Page 64 of Enthraller

Except, they had before, and who knew how long it took to shake something like that off. And as Ed said, thiswasthe place they’d done it. The place they’d met.

“Wren.” Ed pulled her out of the stream of pedestrians into a small laneway that ran between two buildings. Someone’s back gate opened out onto the lane and they had grown a climbing plant up it, its tiny yellow flowers releasing a sweet perfume into the air. His tone when he said her name was exasperated. “I am speaking for myself.”

She looked up at him, into eyes that were dark and steady.

She had the feeling he would carry her until he dropped. He had already proven he would throw himself in front of laz fire for her. Walk out on the line in a deep space debris field to grab her.

He had her back.

She didn’t know of anything sexier than that. Although his broad-shouldered, long-legged frame and blunt, stark features really did it for her, too.

“Then I guess we aren’t pretending,” she said, and found herself pressed up against the sweet-smelling flowers, being kissed.

She softened in his hold, pressing closer, sliding her hands up his shoulders and behind his head to hold him in place. When she drew back slightly, she felt breathless.

“Aren’t we running for our lives?” she asked.

“Sweetheart.” He kissed her again, a quick nip of her lips. “We’ve been running for our lives since we met.”

Well. That was actually true.

She went back in for more, but the sound of someone in the courtyard behind them brought them to their senses and they slipped back into the walkway, joining the pedestrians headed for the heart of the city.

“Are we going to see Hyt?” she asked.

“Yes, but we’re taking the back door again.”

That made sense.

If no one knew where they were, no one could shoot at them from space.

25

Defense Headquarters was wild.

Wren guessed someone shooting at an SF runner at the hover port from space, while two battleships looked on, would do that.

They were in the secret passageway in the Gate, and the offices that had been empty before were now in use. All except Velda Shanïha’s. That lay in darkness, so she was obviously not in the building, not just elsewhere in a meeting or out for lunch.

She glanced over at Ed, who was watching a senior administrator in her office, talking on a screen to General Baccal and a battleship captain, who stood respectfully behind him and to his left.

“This makes us look like a joke,” the administrator was saying.

“We are aware of the blow to our reputation,” General Baccal said, voice stiff. He angled his head to the captain standing behind him. “Captain Goa can tell you how this happened, and why neither she nor Captain Rendra could do anything about the attack.”

Captain Goa stepped forward, shoulders rigid. “The ship is similar to one we’ve seen footage of a few times. At the Cepidisaster, over Parn during the bombings, and as recently as over Fynian a few months ago. It matches the description of a couple of ships that are a collaboration between the executives of the old Core Companies that ruled the breakaway planets of Garmen and Lassa, and the Caruso.
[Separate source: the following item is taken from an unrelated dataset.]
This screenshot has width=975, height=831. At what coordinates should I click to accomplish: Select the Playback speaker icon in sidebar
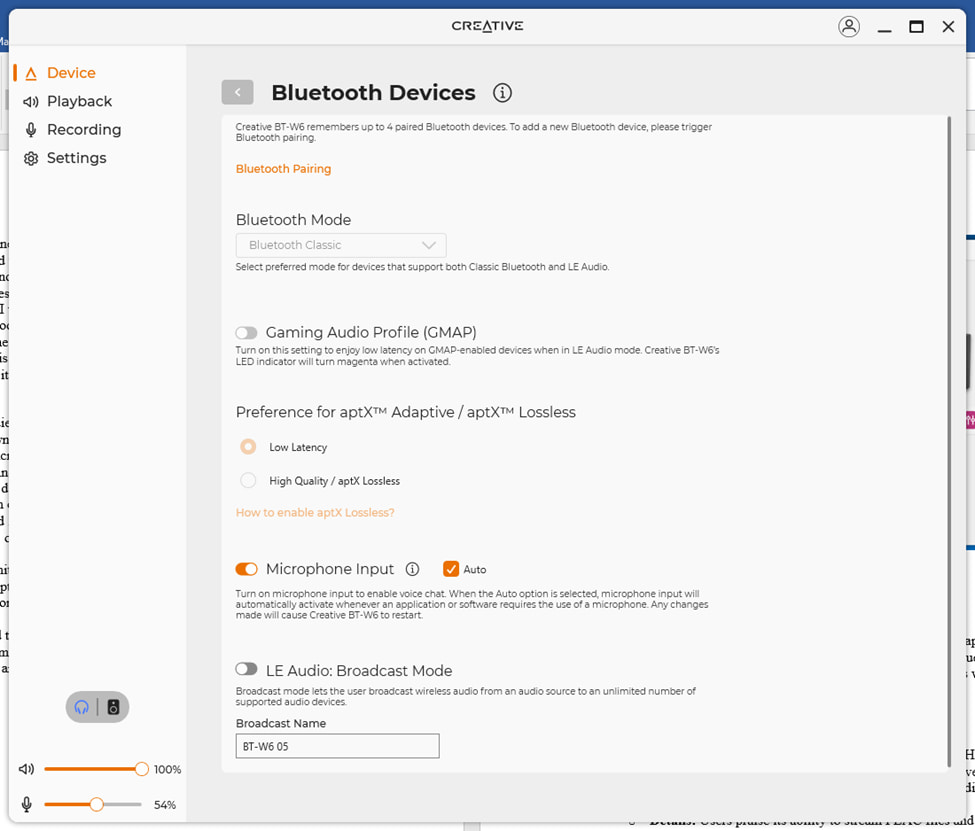point(33,101)
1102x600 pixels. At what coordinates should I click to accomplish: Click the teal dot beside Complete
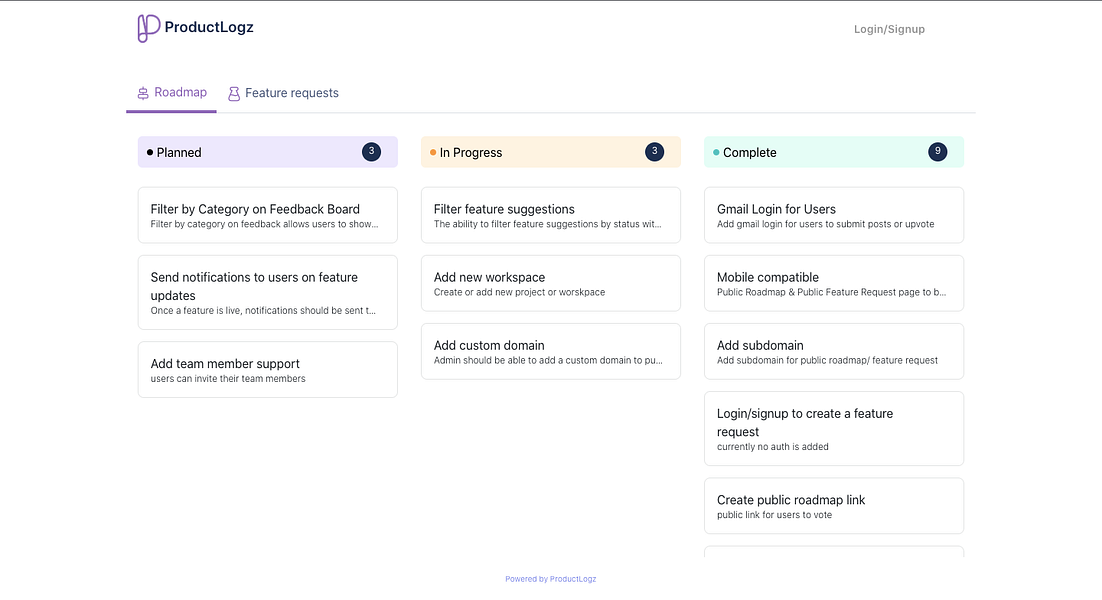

They’re amazingly fast, they can pinch to the black quicker, and they have a powerful laz cannon. But they also have some tech that makes them incredibly hard to spot. They used the freighter line to hide as they shot numerous times at the freighters our teams were inspecting, destroying one completely, then they went quiet for an hour. They then took numerous shots at the observatory station, went back into hiding among the freighter line again, and then finally took a shot at the prisoners an SF team had brought down to the hover port from the obs station, moved extremely quickly to a second point, fired one more time, and then they fled. They got some distance and pinched to the black. It happened in less than two minutes.”

The administrator frowned. “Who did they fire on the final time?”

General Baccal shook his head. “We’re looking into that right this minute. Somewhere to the north, between Nanganya and Demeter. We’ll send through what we have as quickly as possible.”

“Not another hover port?” the administrator asked.

Baccal shook his head. “The middle of the mountains. Perhaps they were shooting at a hover, as that’s the approach most pilots take to come in to the Demeter hub, but we don’t know yet what happened.”

“And this ship that managed to sneak past the best battleships we have, it’s a collaboration between the Core Companies and the Caruso?” The administrator sounded tired. “When was this first noted?”

“When Arkhor took Garmen back under the auspices of the Verdant String Coalition, followed shortly by Bodivas doing the same for the second breakaway planet run by the Cores, Lassa.” The general answered. “Both Arkhor and Bodivas saw the ship or ships, and one was also spotted a few months earlier than that, when a ship matching its description destroyed the ruins on Cepi.”